Thanks in part to the lack of tangible success in controlling inflation, the target is now shifted forward by two years to 2015. CPF members who turn 55 between this July and June next year will also be required to have a new minimum sum of $139,000, up 6 per cent from $131,000 last year. Apparently all the MAS grandstand efforts at maintaining a strong SingDollar to combat imported inflation didn't amount to much help. Not when the domestic contributors of inflation are having a field day - electricity tariff, housing and transportation costs, etc, etc.

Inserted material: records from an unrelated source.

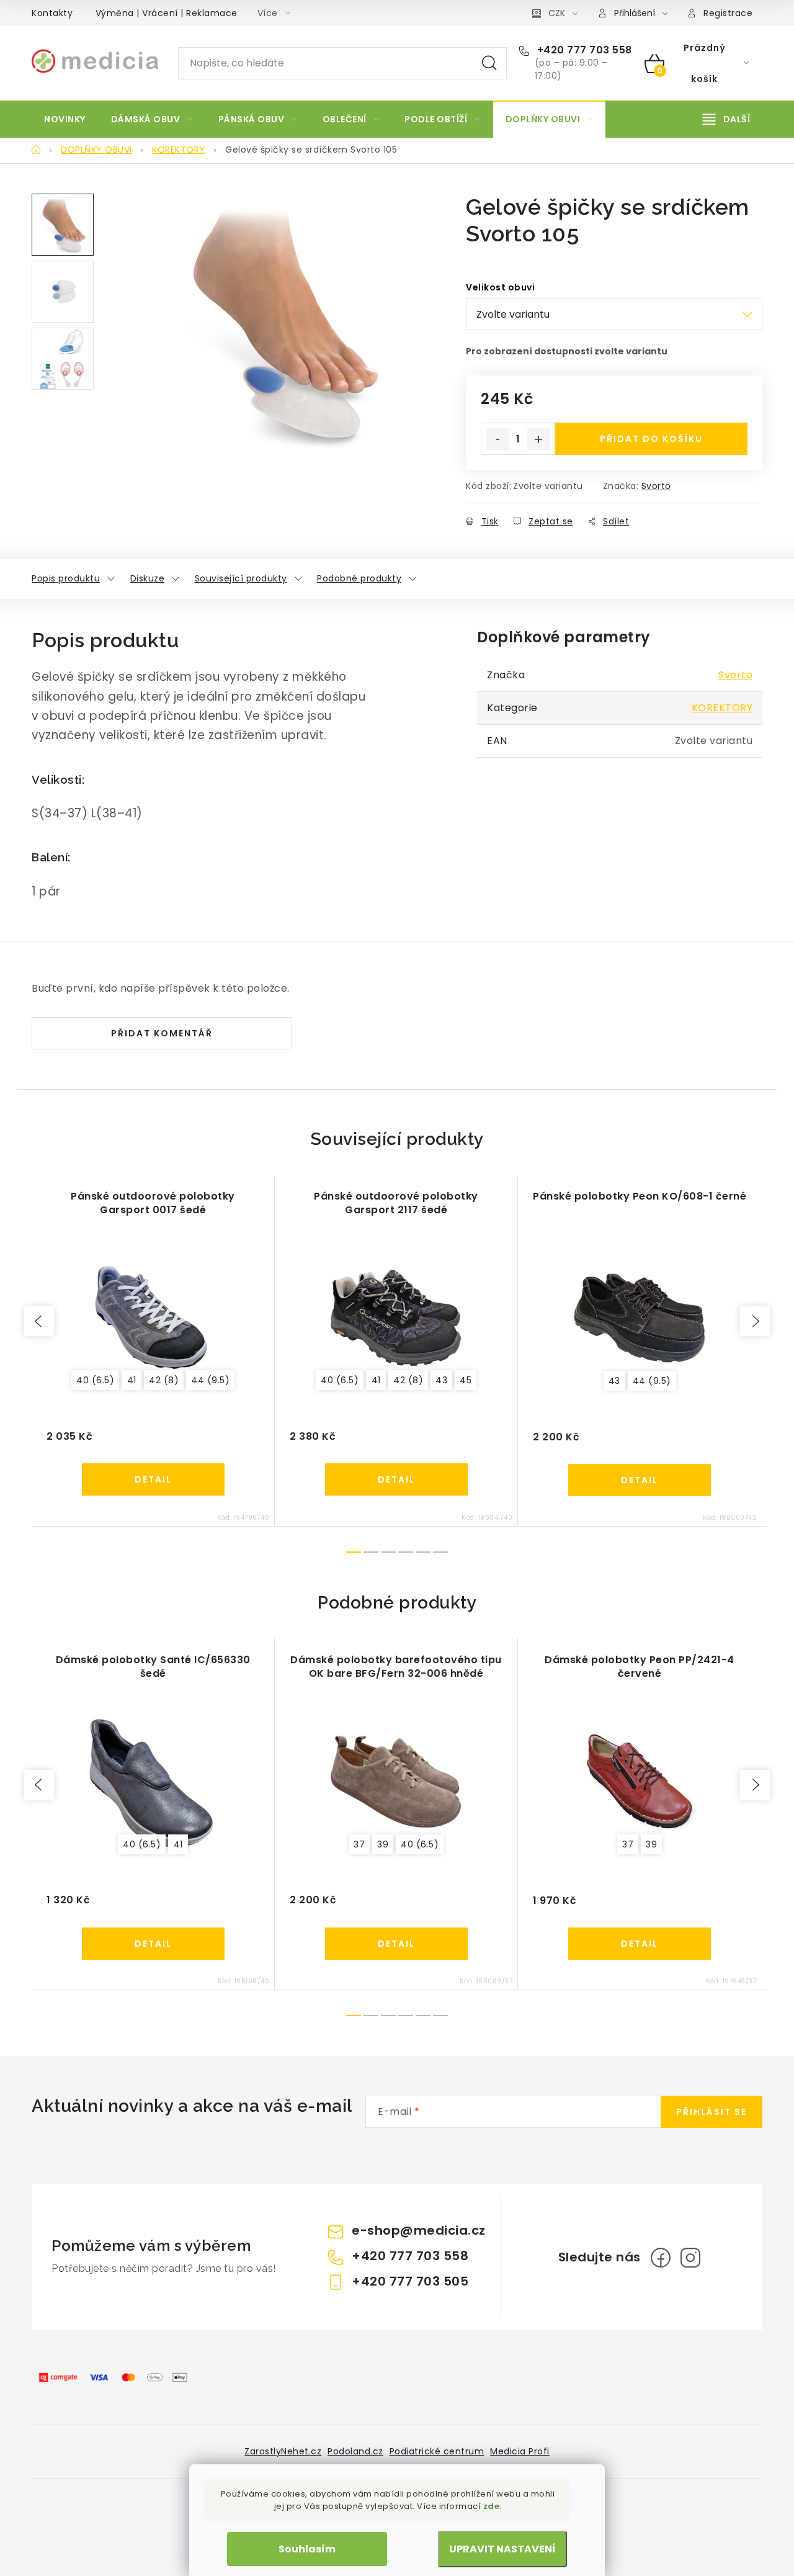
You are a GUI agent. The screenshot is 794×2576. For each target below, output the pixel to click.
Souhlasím (307, 2549)
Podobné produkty (359, 578)
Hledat (489, 63)
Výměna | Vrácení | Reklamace (167, 13)
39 (382, 1844)
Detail (153, 1479)
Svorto (656, 486)
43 (441, 1380)
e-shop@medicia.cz (419, 2230)
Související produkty (241, 578)
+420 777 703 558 (583, 50)
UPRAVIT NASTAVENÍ (502, 2549)
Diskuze (147, 578)
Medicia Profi (520, 2451)
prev (39, 1321)
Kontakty (52, 13)
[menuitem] (65, 119)
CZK (557, 13)
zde (491, 2506)
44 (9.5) (210, 1380)
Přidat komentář (162, 1033)
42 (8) (164, 1380)
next (755, 1321)
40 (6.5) (95, 1380)
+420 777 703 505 (410, 2281)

To quote the PM, it's no fun being poor in Singapore. The more fortunate have a different set of worries. Take the financial expectations of one politician who "retired" in 1990:
"I can understand a person wanting to have, in today's Singapore, a house, a car. Projecting myself back as a young man, I would probably need about $10 million - $5 million to buy a house, the things that would go with the house and education for the children. So if I have another three, four million in the bank and income from it, and three, four hundred thousand dollars annual income, that's the kind of life that I as a non-politician would probably aspire to if I were in my 30s."
That was what Lee Kuan Yew told Warren Fernanadez in an interview for a book published in 1998 ("LKY: The Man And His Ideas", pg 235), telling the future editor of the Straits Times that money has not been a determining factor in his life. However, he did add, "If you ask me to live today in an HDB three room flat, and I had to eat at a hawker centre every day, that would a problem," saying his digestion capability at that age will not be able to cope.
Sigh, the lower income group will just have to have a stronger stomach to cope. For them, any meal would be welcomed respite, be it from a hawker centre, food court or restaurant.